The ADA is urging Sen. Tom Harkin (D-Iowa), who chairs the U.S. Senate Appropriations Subcommittee on Labor, Health and Human Services, Education, and Related Agencies, not to consider a healthcare appropriations measure that includes funding for the "alternative dental healthcare provider demonstration projects" that were created as part of the healthcare reform law.
According to a members-only bulletin released September 9, the ADA is asking ADA members in Sen. Harkin's home state to contact him and express their opposition to funding the demonstration projects, with particular emphasis on the following points:
- The existing dental workforce model is a proven delivery system.
- The dentist workforce is growing; five dental schools have opened since 2000 and more than a dozen schools are at varying stages of development.
- Dental practices have become more efficient. Today, it takes only 88 practices to serve the same number of dental patients as 100 practices during the 1980s.

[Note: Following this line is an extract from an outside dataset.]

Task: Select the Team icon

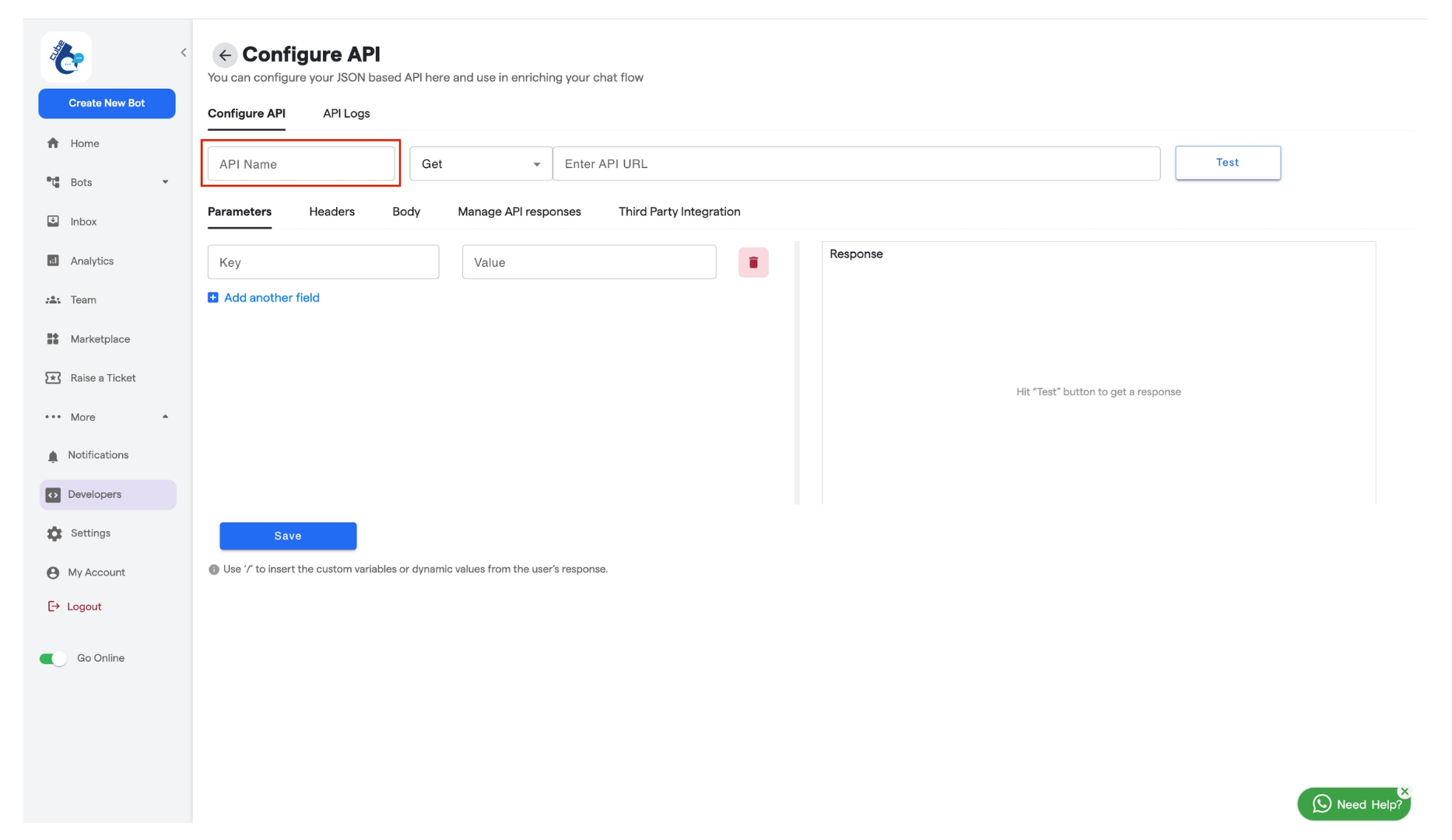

- There is no evidence to support the economic feasibility of midlevel providers.
- A few states are already testing new dental delivery models, and scarce federal dollars should not be used to duplicate these efforts.

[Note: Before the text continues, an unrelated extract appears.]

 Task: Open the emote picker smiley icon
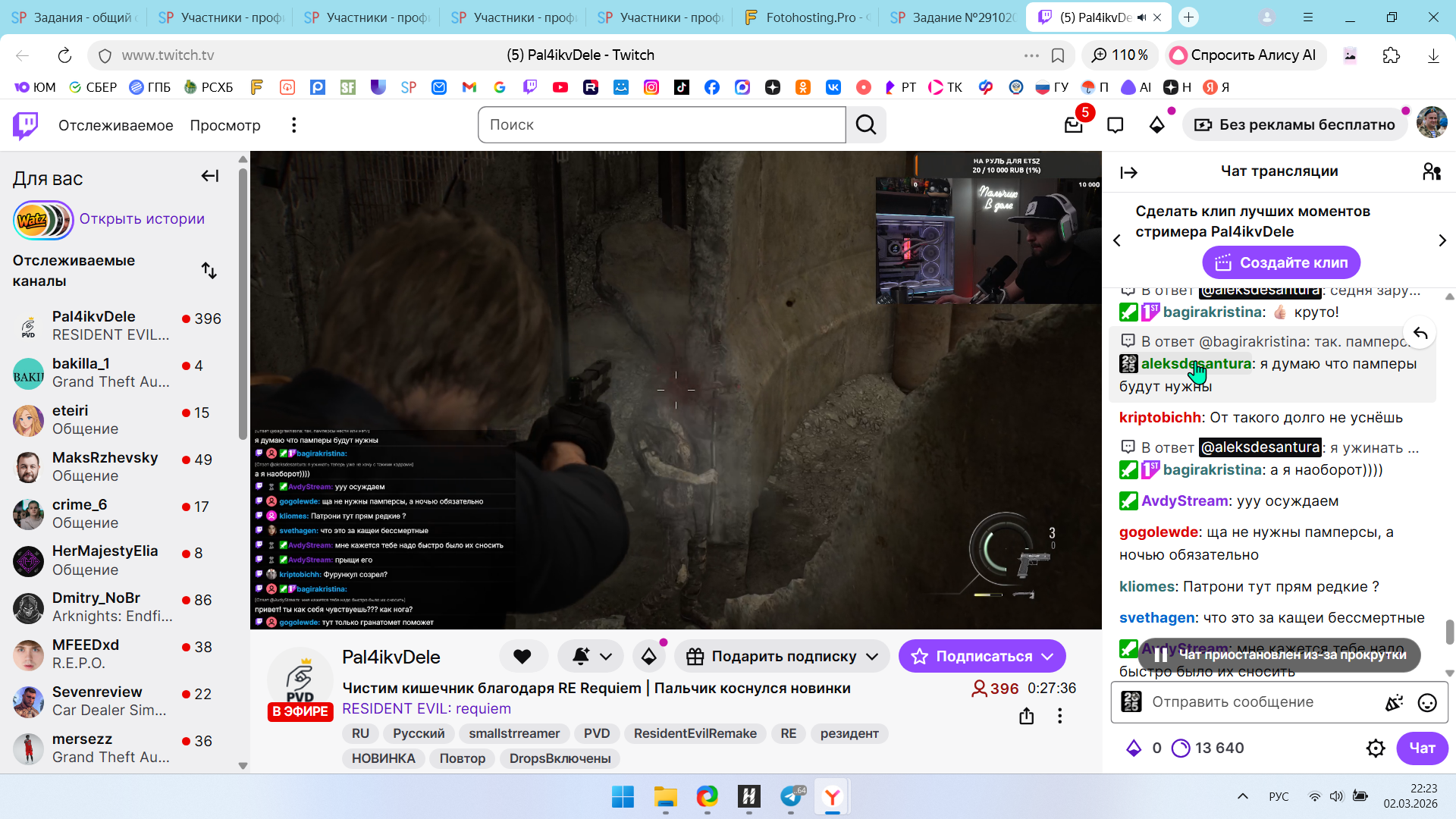click(1426, 703)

- Federal funding for oral health programs should focus on fully implementing the prevention and public health infrastructure programs, as education and prevention are the most cost-effective ways of minimizing untreated dental disease.
- A recent article published in the Journal of the American Medical Association concluded that increasing Medicaid reimbursements levels to dentists boosted the number of Medicaid-eligible children treated.
The ADA has expressed opposition to the midlevel provider model due to concerns that it might permit nondentists to perform irreversible/surgical dental procedures.